• Exercise brief
Repeat the lines below word for word, from the start through the line that contains "pyautogui.click(x=28, y=98)".

(Element and text position data)
=====

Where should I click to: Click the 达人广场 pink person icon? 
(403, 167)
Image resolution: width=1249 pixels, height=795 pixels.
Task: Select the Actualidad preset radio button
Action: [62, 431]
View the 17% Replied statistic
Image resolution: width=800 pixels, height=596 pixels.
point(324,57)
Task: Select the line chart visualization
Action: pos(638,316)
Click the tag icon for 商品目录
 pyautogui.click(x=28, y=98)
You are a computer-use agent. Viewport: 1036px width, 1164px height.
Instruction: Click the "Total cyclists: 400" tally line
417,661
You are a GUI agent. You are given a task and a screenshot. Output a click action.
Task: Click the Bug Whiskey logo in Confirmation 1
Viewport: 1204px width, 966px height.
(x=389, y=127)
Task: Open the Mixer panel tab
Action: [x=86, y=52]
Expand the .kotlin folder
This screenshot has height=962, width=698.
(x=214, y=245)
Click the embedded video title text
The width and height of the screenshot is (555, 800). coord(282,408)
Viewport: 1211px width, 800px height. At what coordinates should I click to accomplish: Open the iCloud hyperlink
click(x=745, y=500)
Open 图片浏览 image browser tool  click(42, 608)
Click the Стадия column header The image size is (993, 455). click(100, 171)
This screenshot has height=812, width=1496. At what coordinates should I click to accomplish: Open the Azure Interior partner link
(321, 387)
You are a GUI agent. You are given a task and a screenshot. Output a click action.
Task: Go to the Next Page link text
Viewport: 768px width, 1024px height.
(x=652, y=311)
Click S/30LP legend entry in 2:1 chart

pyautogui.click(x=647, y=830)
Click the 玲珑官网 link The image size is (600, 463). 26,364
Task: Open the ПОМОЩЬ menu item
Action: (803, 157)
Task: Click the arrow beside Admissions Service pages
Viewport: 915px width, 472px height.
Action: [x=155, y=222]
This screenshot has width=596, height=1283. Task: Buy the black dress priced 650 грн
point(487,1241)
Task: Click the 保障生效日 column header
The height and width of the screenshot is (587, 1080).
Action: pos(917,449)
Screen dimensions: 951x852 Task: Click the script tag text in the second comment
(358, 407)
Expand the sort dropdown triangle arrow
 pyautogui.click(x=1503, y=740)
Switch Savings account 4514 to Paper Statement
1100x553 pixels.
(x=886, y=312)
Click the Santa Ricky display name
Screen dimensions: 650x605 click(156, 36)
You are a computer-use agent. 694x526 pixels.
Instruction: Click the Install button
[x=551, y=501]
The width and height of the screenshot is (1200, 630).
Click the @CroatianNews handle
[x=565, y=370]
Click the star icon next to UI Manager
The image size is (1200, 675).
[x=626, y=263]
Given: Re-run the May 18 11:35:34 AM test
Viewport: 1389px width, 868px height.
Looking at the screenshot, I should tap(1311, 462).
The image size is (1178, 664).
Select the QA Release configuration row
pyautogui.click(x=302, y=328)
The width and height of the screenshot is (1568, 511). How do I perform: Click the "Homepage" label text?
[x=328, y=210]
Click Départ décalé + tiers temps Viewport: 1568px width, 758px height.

=====

• Task answer
Where should I click to: Click the 达人广场 pink person icon? 
(403, 167)
Image resolution: width=1249 pixels, height=795 pixels.
Task: Select the Actualidad preset radio button
Action: [62, 431]
View the 17% Replied statistic
Image resolution: width=800 pixels, height=596 pixels.
point(324,57)
Task: Select the line chart visualization
Action: pos(638,316)
Click the tag icon for 商品目录
 pyautogui.click(x=28, y=98)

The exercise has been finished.